*Provided text*
───

Dog Neutering 101: Everything You Need to Know
One of the responsibilities of a dog owner is to ensure that their pet is neutered. Unfortunately, this is a topic that’s rarely discussed, which is why first-time dog owners are often at a loss when it comes to neutering their dogs.
Before you get your dog to undergo the process, you should first find out what are the steps involved in the neutering procedure and if there are any potential risks. Of course, you may also want to know how much this procedure will cost you.
So here’s everything that a pet parent should know when it comes to dog neutering.
The main benefit of neutering your male pet is for it not to sire any puppies that could lead to pet overpopulation. According to the ASPCA, thousands of dogs are getting euthanized every year due to overpopulation. As such, neutering is necessary.
But aside from that, here are more reasons why dog owners should neuter their dogs:
- Neutering senior dogs minimize the likelihood of enlarged prostate.
- Since it’s got less testosterone, your dog will no longer need to roam outside and be aggressive with other pets.
- The dog is likely to acquire certain diseases, including testicular cancer and other prostate diseases.
- The dog will stay calmer since it will have a low level of testosterone.
- This can minimize its barking because it no longer has to catch the attention of other pets and make its presence known.
- Your dog will be less likely to get involved with fights against other dogs in the neighborhood, most notably the males.
You can neuter a male dog any time after it reaches eight weeks old. Several years ago, veterinarians used to advise pet owners to wait until the dog reached puberty or after it reached the age of six months. If you’re not sure as to when you should neuter your dog, ask your vet for advice.
Dogs that have been neutered before reaching puberty tend to grow bigger than dogs that were neutered after puberty. The reason for this is because neutering before puberty prevents hormones such as testosterone from being produced. This causes a delay in the closing of your dog’s growth plates in its bones, results in taller and bigger dogs.
Most dogs become sexually mature upon reaching the age of 5-6 months, which is quite fast.
Your pet’s vet will first provide pre-surgical blood work to your pet to ensure that it’s healthy enough to undergo surgery. This is also to make sure that your pooch is not suffering from any health condition that could affect the anesthesia that will be used. Generally, young dogs that are healthy will not have any issues with the surgery.

───

*Data under study*

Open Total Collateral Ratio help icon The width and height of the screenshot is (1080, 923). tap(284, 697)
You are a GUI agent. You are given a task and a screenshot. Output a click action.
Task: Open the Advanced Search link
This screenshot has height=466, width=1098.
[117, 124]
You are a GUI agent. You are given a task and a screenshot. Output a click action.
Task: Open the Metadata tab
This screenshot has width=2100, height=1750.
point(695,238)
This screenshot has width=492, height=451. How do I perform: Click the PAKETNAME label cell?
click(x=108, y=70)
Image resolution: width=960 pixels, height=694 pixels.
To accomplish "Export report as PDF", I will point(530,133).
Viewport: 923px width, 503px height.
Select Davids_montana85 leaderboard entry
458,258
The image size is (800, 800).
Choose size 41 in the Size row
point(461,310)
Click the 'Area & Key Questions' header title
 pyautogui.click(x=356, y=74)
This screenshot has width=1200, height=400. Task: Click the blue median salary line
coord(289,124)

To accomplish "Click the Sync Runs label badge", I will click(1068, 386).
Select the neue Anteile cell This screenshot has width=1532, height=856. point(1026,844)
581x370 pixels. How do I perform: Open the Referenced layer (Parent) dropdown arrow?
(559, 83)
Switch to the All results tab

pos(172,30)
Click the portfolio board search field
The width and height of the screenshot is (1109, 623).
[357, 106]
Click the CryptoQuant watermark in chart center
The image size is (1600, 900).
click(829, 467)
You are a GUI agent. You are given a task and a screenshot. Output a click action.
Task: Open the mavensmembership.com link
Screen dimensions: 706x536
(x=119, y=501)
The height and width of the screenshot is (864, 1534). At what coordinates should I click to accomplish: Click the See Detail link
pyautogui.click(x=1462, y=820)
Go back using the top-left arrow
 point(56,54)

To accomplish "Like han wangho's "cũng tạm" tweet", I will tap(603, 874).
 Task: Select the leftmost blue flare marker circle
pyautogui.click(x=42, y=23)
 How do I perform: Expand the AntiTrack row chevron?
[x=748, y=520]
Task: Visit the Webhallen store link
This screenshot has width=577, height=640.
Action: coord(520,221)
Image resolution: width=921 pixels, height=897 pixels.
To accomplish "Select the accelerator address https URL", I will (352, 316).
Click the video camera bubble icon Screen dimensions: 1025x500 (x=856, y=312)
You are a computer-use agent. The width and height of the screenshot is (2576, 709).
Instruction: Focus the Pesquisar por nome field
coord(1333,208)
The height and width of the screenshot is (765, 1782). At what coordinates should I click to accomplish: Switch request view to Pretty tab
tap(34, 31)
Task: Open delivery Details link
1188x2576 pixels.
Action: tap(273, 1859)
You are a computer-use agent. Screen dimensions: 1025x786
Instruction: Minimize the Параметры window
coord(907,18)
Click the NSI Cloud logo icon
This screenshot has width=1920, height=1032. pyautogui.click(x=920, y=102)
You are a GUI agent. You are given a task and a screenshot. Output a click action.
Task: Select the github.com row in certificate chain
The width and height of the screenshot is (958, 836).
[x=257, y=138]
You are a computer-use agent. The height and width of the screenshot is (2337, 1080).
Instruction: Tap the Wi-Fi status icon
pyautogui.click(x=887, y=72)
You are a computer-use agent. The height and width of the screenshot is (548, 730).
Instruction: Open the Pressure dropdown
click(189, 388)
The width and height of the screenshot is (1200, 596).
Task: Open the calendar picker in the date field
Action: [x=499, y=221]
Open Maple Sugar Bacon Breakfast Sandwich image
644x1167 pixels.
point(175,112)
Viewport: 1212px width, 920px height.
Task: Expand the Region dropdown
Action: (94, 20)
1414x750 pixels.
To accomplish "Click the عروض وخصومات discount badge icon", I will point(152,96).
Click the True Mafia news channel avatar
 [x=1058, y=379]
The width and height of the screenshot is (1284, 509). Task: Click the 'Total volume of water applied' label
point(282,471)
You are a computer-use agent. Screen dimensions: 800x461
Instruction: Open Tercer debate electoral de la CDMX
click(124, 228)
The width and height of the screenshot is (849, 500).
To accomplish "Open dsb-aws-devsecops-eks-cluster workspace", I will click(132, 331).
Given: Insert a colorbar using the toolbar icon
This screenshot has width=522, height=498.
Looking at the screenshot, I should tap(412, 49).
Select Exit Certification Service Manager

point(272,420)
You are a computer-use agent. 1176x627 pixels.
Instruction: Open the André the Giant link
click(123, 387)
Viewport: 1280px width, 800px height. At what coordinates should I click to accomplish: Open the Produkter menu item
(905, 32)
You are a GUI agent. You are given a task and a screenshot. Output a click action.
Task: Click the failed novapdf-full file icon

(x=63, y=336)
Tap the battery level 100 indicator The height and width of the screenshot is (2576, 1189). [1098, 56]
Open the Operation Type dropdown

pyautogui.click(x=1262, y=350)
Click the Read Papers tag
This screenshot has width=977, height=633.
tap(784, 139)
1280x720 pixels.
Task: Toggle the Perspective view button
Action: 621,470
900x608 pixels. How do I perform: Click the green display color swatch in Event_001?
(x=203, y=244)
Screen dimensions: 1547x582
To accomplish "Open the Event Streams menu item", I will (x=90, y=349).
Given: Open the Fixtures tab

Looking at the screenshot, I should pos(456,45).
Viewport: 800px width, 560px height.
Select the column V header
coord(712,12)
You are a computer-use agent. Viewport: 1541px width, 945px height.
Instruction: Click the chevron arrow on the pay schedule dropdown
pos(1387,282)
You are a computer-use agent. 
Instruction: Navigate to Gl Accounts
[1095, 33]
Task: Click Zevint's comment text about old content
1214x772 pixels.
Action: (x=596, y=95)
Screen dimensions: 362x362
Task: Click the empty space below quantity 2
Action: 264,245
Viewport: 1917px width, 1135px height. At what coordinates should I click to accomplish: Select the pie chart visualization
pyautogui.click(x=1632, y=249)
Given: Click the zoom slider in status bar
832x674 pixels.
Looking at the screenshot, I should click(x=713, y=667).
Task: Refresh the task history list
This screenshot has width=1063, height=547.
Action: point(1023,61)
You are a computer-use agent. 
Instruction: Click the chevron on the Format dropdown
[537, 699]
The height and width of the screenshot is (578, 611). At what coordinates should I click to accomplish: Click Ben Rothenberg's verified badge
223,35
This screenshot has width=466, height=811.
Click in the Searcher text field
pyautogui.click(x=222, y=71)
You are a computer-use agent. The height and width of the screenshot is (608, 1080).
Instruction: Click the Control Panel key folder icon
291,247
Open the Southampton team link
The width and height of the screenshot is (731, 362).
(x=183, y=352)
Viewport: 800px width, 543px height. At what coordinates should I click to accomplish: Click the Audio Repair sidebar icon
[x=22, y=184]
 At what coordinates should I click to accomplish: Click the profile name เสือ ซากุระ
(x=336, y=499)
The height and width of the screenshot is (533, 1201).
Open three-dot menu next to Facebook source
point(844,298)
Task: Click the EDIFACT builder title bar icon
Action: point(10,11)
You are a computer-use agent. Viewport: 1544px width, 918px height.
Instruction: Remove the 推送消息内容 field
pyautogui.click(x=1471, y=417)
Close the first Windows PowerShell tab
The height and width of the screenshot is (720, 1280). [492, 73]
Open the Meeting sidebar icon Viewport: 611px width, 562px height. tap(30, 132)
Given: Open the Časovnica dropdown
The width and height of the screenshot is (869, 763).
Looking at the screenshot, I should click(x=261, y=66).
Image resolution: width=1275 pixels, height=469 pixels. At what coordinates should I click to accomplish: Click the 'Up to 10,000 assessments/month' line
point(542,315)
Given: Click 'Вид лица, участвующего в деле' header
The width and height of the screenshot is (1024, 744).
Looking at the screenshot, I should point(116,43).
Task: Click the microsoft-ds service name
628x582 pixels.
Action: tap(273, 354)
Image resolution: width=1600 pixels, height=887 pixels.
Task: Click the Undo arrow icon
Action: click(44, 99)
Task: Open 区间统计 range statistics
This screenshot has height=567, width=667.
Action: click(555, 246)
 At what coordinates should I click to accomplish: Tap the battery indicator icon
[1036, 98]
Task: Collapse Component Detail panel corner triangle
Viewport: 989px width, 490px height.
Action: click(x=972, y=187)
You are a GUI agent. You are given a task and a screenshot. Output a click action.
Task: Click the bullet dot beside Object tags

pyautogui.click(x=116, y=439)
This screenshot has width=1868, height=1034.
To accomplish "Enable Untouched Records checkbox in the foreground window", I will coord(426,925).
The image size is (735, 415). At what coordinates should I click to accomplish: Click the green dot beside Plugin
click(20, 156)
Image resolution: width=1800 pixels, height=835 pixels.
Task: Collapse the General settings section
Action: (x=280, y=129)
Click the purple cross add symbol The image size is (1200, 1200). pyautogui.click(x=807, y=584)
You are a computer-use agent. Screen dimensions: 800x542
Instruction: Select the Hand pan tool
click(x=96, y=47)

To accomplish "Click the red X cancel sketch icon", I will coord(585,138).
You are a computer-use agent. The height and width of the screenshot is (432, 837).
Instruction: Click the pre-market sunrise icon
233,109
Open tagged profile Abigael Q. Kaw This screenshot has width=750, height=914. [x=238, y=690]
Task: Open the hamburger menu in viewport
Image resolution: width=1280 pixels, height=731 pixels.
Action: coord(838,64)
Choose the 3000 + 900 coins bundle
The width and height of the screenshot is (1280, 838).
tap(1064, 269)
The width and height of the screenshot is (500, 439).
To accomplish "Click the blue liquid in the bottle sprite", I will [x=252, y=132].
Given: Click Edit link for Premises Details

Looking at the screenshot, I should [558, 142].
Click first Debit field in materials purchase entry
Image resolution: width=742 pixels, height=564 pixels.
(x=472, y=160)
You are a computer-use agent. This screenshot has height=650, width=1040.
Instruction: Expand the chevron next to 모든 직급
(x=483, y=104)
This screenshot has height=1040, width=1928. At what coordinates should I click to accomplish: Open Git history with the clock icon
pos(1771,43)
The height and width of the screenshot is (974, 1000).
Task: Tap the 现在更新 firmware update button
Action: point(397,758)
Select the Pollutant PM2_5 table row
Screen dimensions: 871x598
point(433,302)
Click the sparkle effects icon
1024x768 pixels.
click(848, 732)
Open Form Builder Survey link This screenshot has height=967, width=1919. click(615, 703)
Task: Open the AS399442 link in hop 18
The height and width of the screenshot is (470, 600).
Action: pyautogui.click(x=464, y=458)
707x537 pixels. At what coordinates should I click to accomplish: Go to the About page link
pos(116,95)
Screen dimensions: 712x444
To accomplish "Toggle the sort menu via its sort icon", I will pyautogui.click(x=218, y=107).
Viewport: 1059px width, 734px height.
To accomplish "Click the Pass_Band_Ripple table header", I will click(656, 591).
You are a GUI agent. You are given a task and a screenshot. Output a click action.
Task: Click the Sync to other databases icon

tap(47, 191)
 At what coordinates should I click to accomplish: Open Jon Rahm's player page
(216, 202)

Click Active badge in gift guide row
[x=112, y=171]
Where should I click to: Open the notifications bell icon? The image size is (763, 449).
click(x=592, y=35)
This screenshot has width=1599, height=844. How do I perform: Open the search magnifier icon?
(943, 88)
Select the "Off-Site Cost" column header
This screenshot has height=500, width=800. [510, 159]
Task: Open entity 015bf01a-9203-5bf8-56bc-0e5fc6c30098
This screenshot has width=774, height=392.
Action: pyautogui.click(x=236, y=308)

───

*Work request 1*
Decide whether each statement below agrees with the dog neutering guide, answering yes or no and quoting the deciding words of the guide. (a) A male dog can be neutered any time after it reaches eight weeks old. (b) Most dogs become sexually mature at around one year of age. (c) The pre-surgical blood work checks for health conditions that could affect the anesthesia.
*Work request 2*
Resume the dog neutering guide, starting right after its final sentence.

*Your response 1*
(a) Yes: "You can neuter a male dog any time after it reaches eight weeks old."
(b) No: "Most dogs become sexually mature upon reaching the age of 5-6 months"
(c) Yes: "to make sure that your pooch is not suffering from any health condition that could affect the anesthesia that will be used."

*Your response 2*
It’s crucial that you follow the advice of the vet when it comes to preparing your dog for the surgery. Usually, the vet will advise not to feed your dog for at least 8 hours before the surgery starts since the anesthesia could make your dog feel nauseated. Drinking water before the surgery should be fine.
The process of neutering is simple and straightforward. Your dog’s vet will give you advice on post-surgery care. It will only take about a couple of weeks for the dog to be able to recover completely.
Here’s what to expect:
- You can take your dog home after the surgery is performed.
- Your dog might feel nauseated and won’t eat during the first few days after the surgery. There’s no need to worry about that or force your dog to eat. Everything will be fine.
- Your dog’s scrotum will appear swollen a few days after the surgery. But the swelling could get worsened if your pet ends up licking the incision.
- If you notice your dog licking the stitches, which it will most likely do, put a dog cone on its neck.
- The vet will remove the stitching after 7-10 days, depending on the stitching material that was used. The vet will also provide instructions on how to monitor and check if the incision is already healing, and when you should take your pet back to the clinic for it to be removed.
- After the pet is neutered, the scrotum of the puppy will flatten when it grows, and you might not notice this at all. For adult dogs, the surgery will result in the development of a flap of skin.
- Most dogs prefer to play the following day, but you should restrict this activity so that the incision doesn’t open.
- Mild bruising could appear on the area surrounding the incision.
If you notice a discharge from the incision, you should take your dog to the vet. Also, if your dog seems to be suffering from extreme pain in the area, then better check with the vet.
Observe your dog after the surgery, and if you notice any unusual symptoms or strange behavioral changes on your dog, go to the vet immediately. You will probably notice that your pet is not in its usual self after the surgery. It will feel lethargic and may lack the energy to play or even walk around.
Give your pooch some time to recover fully. Besides, one of the purposes of the surgery is to make your dog stay calm. But most dogs should be able to bounce back and go back to their usual self after some time.
One of the things that you’ll notice on your pet after the neutering surgery is that it will attempt to lick the stitches. This is normal for dogs, but if you let your pet do it, this could worsen the incision. Thus, it will take more time for your dog to heal, and this could put it at risk of infection.
It’s for this reason why you should get a dog cone for your dog. Also known as the Elizabeth collar, the cone can help to prevent your dog from licking. You can also get your pooch to wear it while it’s sleeping to allow for the incision to heal faster.